[Dataset entries]

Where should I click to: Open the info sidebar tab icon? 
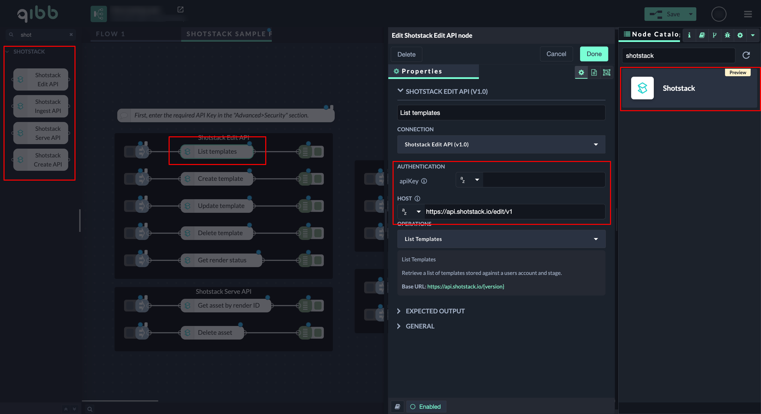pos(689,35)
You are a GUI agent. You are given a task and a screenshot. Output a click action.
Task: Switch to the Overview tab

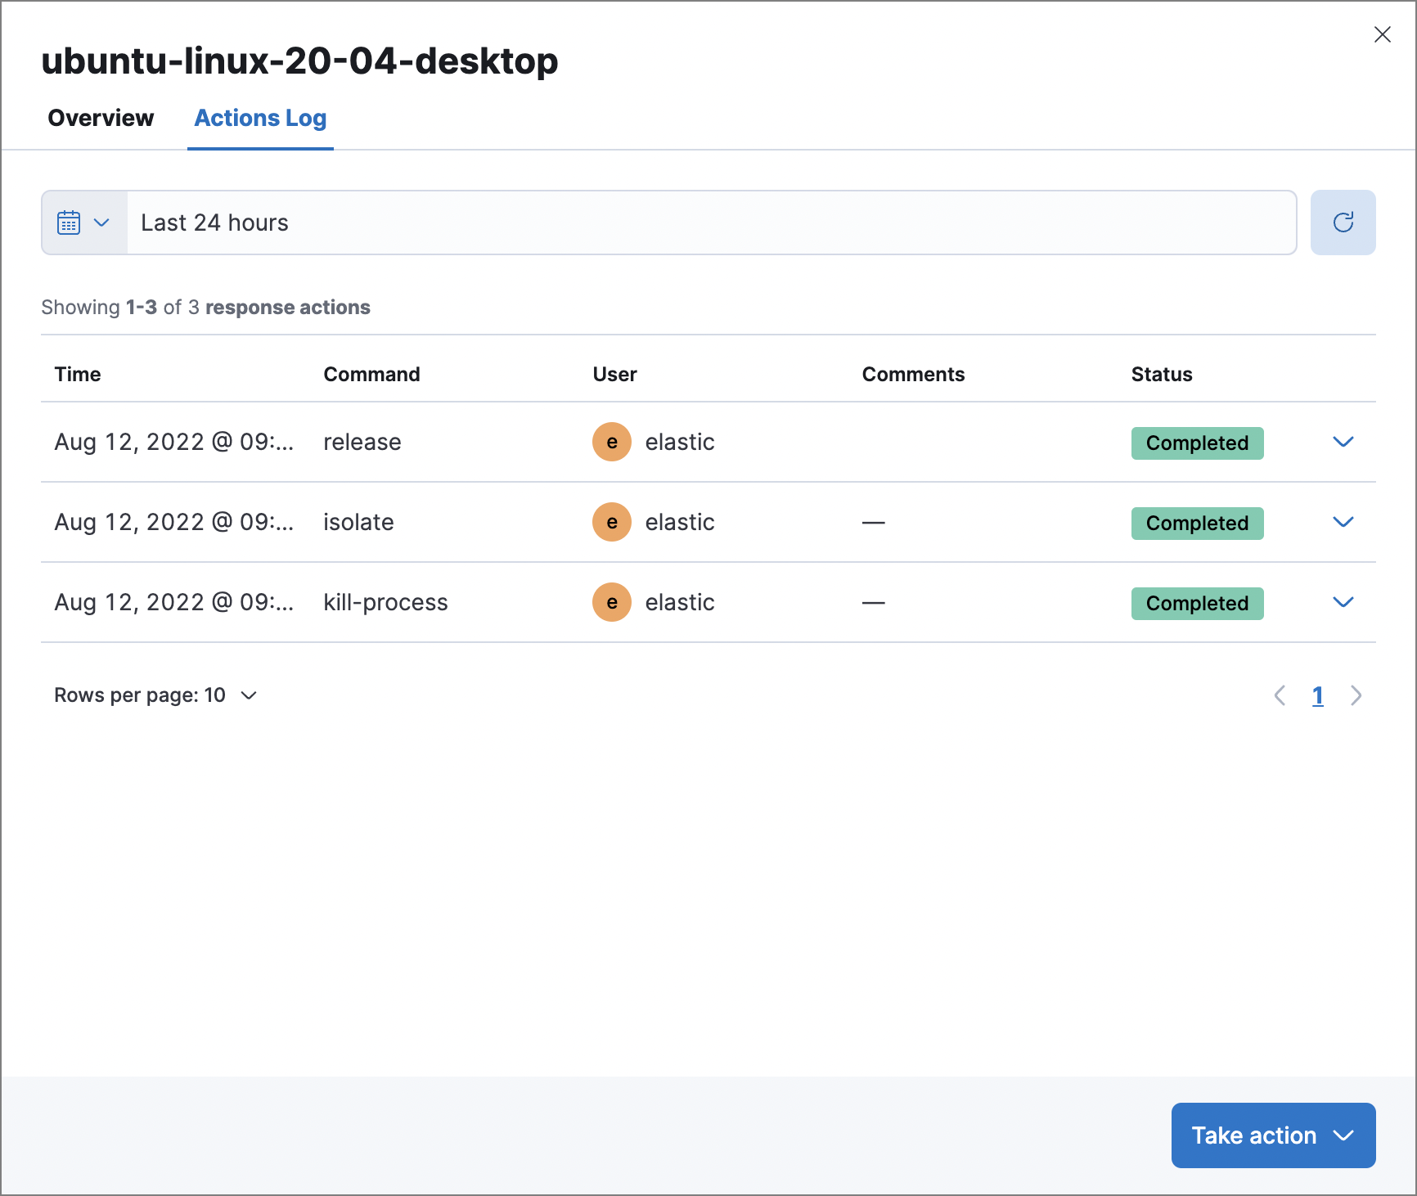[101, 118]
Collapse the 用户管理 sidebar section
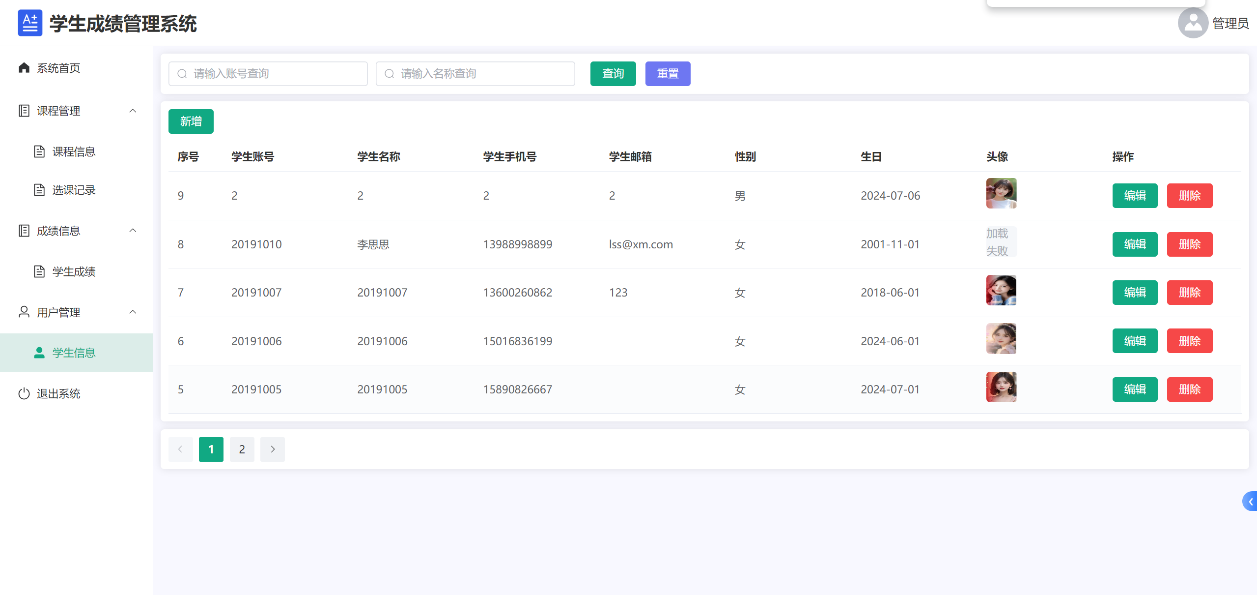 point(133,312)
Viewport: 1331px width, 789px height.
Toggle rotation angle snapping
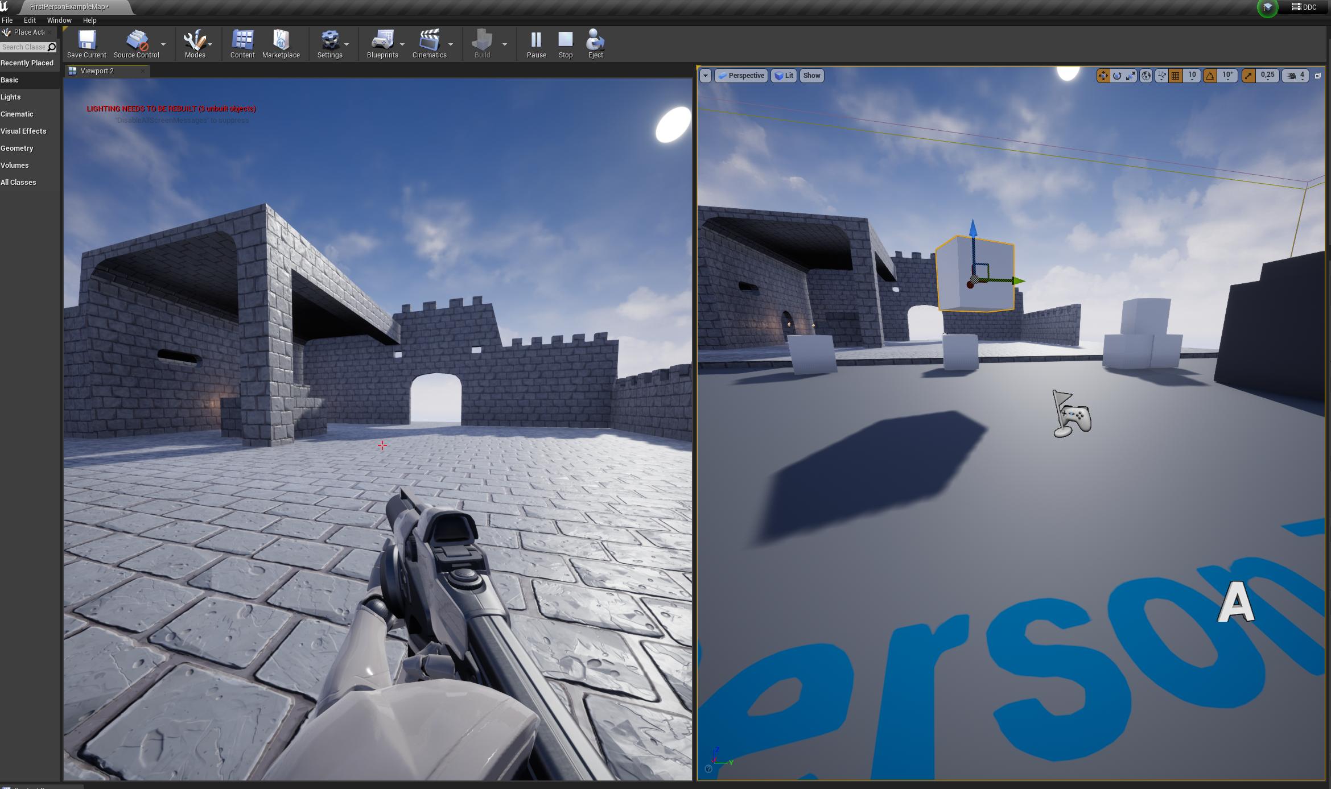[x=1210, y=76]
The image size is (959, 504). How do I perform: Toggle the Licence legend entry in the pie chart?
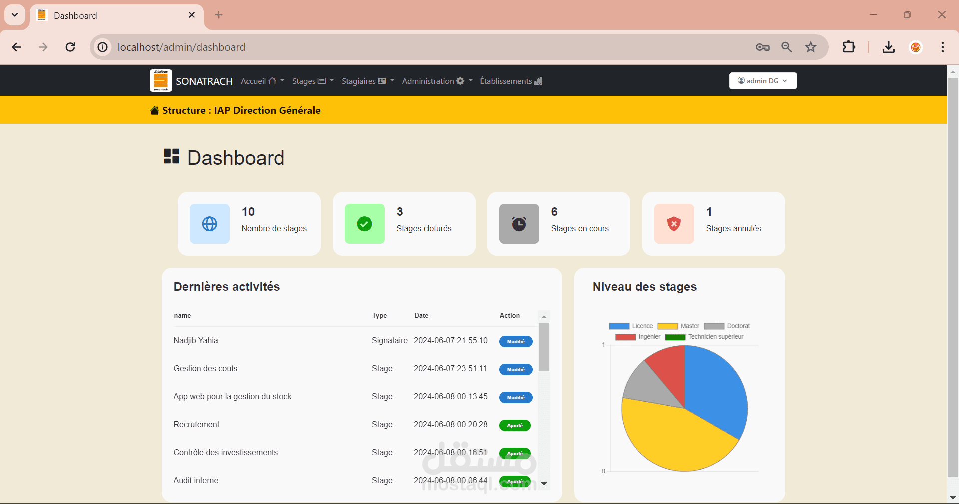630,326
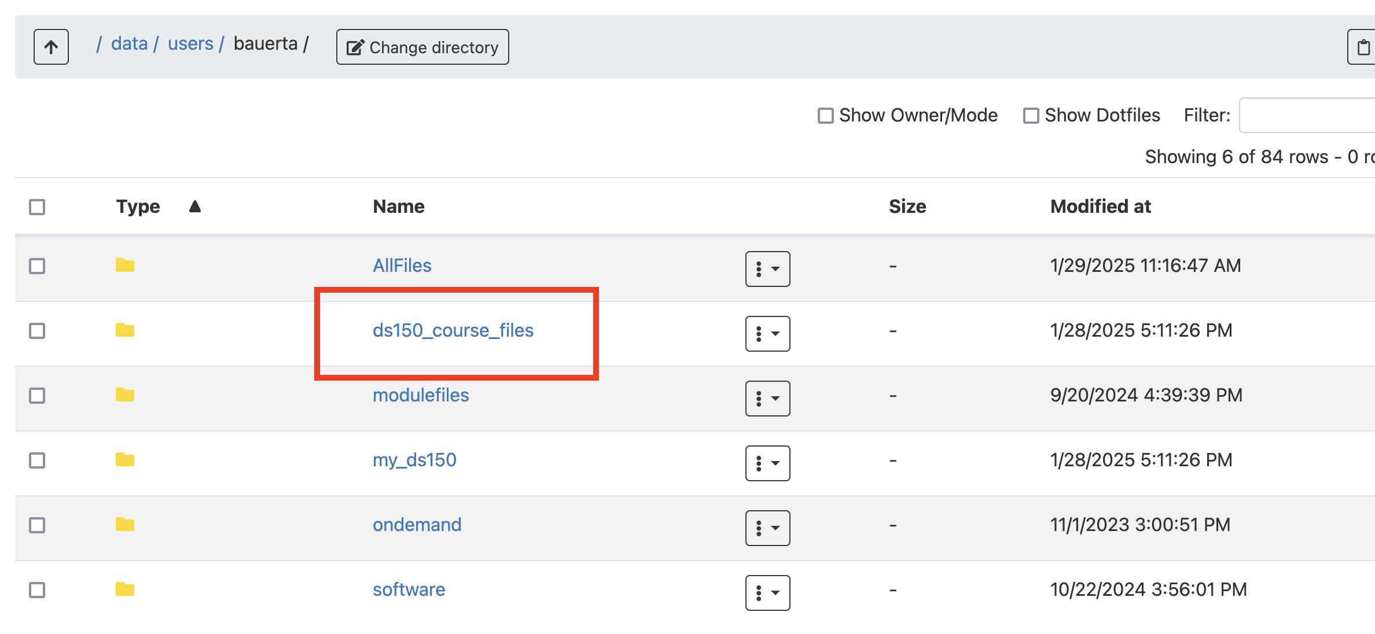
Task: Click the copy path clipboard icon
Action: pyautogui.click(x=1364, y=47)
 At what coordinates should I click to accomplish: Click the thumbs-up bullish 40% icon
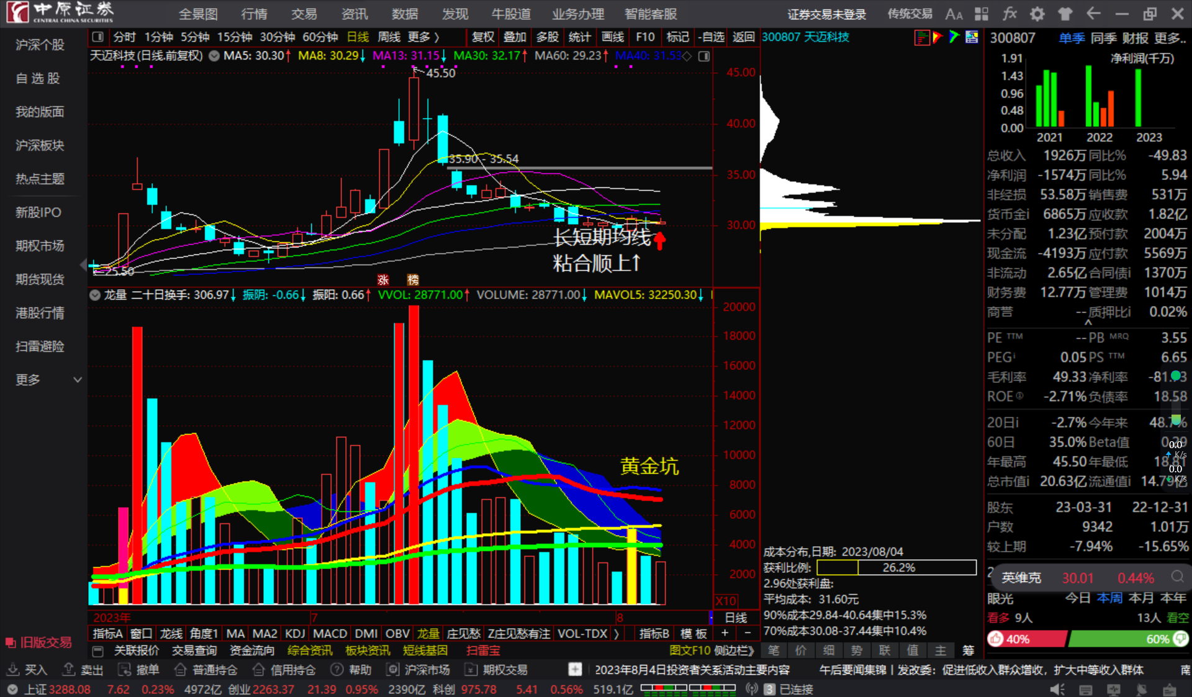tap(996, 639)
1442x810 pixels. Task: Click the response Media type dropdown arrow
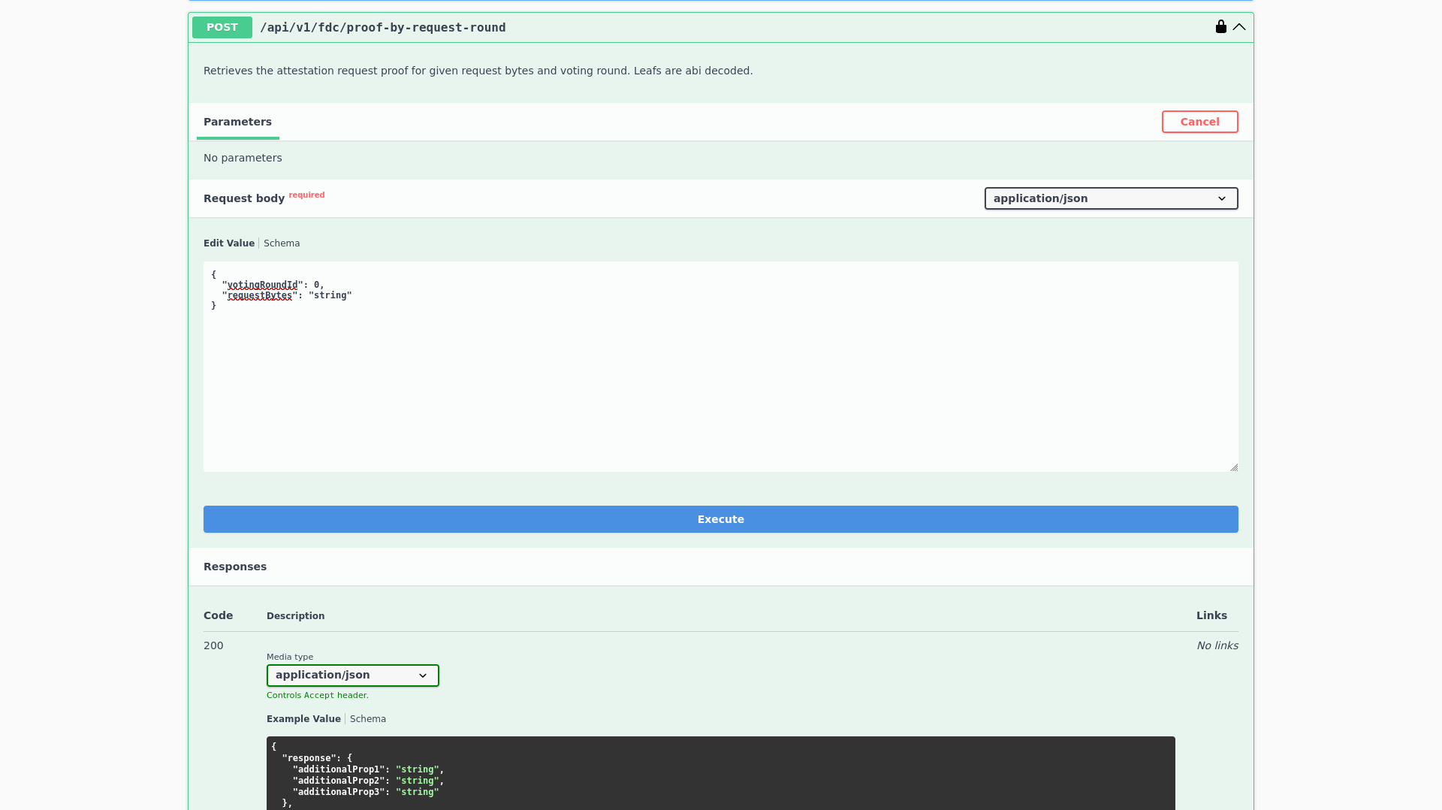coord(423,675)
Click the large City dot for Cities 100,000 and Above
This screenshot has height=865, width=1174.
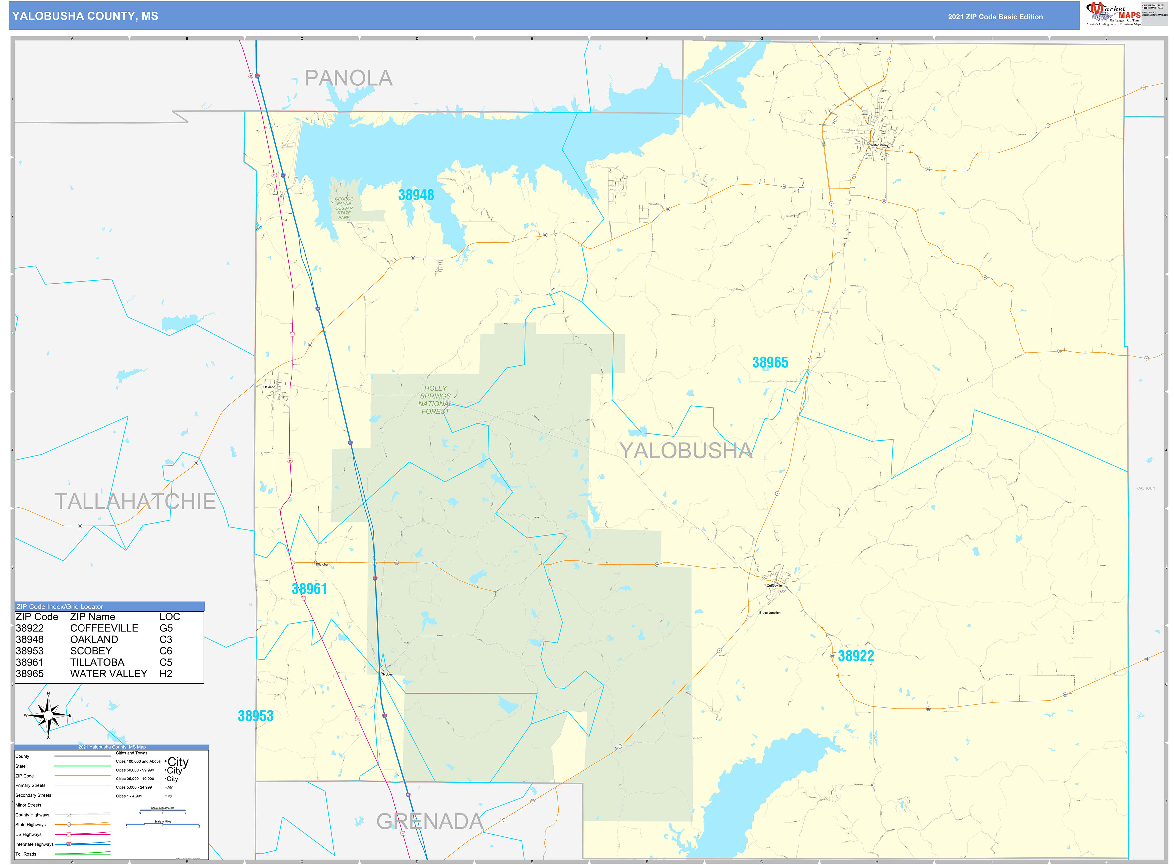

### What needs to be done:
Lines from the one containing "At what coordinates" through the end of the entries above, both included, are to be written out exactly; no pictures and no other lines.

### The answer:
 At what coordinates should I click to accomplish: Click the thumbs-up bullish 40% icon
tap(996, 639)
1442x810 pixels. Task: Click the response Media type dropdown arrow
coord(423,675)
Click the large City dot for Cities 100,000 and Above
This screenshot has height=865, width=1174.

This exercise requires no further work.